WHAT TO PRODUCE
What is needed is an exact copy of all the records below.

(Stored data)
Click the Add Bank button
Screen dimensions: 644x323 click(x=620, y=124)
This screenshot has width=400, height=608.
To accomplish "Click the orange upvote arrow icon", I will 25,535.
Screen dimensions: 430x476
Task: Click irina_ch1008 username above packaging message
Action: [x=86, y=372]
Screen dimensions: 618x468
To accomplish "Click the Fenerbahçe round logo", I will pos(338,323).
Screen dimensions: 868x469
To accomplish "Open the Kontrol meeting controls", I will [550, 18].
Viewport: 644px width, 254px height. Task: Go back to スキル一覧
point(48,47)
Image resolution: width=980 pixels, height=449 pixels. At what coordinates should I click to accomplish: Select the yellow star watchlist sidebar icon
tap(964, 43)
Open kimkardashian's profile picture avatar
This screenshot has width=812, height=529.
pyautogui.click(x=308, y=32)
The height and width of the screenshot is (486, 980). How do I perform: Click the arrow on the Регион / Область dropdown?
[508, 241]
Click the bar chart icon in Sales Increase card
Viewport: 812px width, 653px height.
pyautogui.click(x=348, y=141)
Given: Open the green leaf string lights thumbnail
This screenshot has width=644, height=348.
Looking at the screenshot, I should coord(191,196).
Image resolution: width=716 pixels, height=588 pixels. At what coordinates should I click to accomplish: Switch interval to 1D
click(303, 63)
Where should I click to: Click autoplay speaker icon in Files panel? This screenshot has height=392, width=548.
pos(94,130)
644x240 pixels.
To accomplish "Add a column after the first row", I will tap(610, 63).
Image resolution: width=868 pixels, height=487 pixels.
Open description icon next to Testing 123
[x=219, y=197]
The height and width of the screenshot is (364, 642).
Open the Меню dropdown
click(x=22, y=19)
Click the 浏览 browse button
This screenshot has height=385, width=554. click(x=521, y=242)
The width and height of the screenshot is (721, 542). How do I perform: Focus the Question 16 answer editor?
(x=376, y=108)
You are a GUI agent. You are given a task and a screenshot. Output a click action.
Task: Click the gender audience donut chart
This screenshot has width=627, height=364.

RESULT OF THIS EXERCISE
Click the Add Bank button
Screen dimensions: 644x323 click(x=620, y=124)
This screenshot has width=400, height=608.
To accomplish "Click the orange upvote arrow icon", I will 25,535.
Screen dimensions: 430x476
Task: Click irina_ch1008 username above packaging message
Action: [x=86, y=372]
Screen dimensions: 618x468
To accomplish "Click the Fenerbahçe round logo", I will pos(338,323).
Screen dimensions: 868x469
To accomplish "Open the Kontrol meeting controls", I will [550, 18].
Viewport: 644px width, 254px height. Task: Go back to スキル一覧
point(48,47)
Image resolution: width=980 pixels, height=449 pixels. At what coordinates should I click to accomplish: Select the yellow star watchlist sidebar icon
tap(964, 43)
Open kimkardashian's profile picture avatar
This screenshot has width=812, height=529.
pyautogui.click(x=308, y=32)
The height and width of the screenshot is (486, 980). How do I perform: Click the arrow on the Регион / Область dropdown?
[508, 241]
Click the bar chart icon in Sales Increase card
Viewport: 812px width, 653px height.
pyautogui.click(x=348, y=141)
Given: Open the green leaf string lights thumbnail
This screenshot has width=644, height=348.
Looking at the screenshot, I should coord(191,196).
Image resolution: width=716 pixels, height=588 pixels. At what coordinates should I click to accomplish: Switch interval to 1D
click(303, 63)
Where should I click to: Click autoplay speaker icon in Files panel? This screenshot has height=392, width=548.
pos(94,130)
644x240 pixels.
To accomplish "Add a column after the first row", I will tap(610, 63).
Image resolution: width=868 pixels, height=487 pixels.
Open description icon next to Testing 123
[x=219, y=197]
The height and width of the screenshot is (364, 642).
Open the Меню dropdown
click(x=22, y=19)
Click the 浏览 browse button
This screenshot has height=385, width=554. click(x=521, y=242)
The width and height of the screenshot is (721, 542). How do I perform: Focus the Question 16 answer editor?
(x=376, y=108)
You are a GUI agent. You are given a task and a screenshot. Output a click action.
Task: Click the gender audience donut chart
This screenshot has width=627, height=364.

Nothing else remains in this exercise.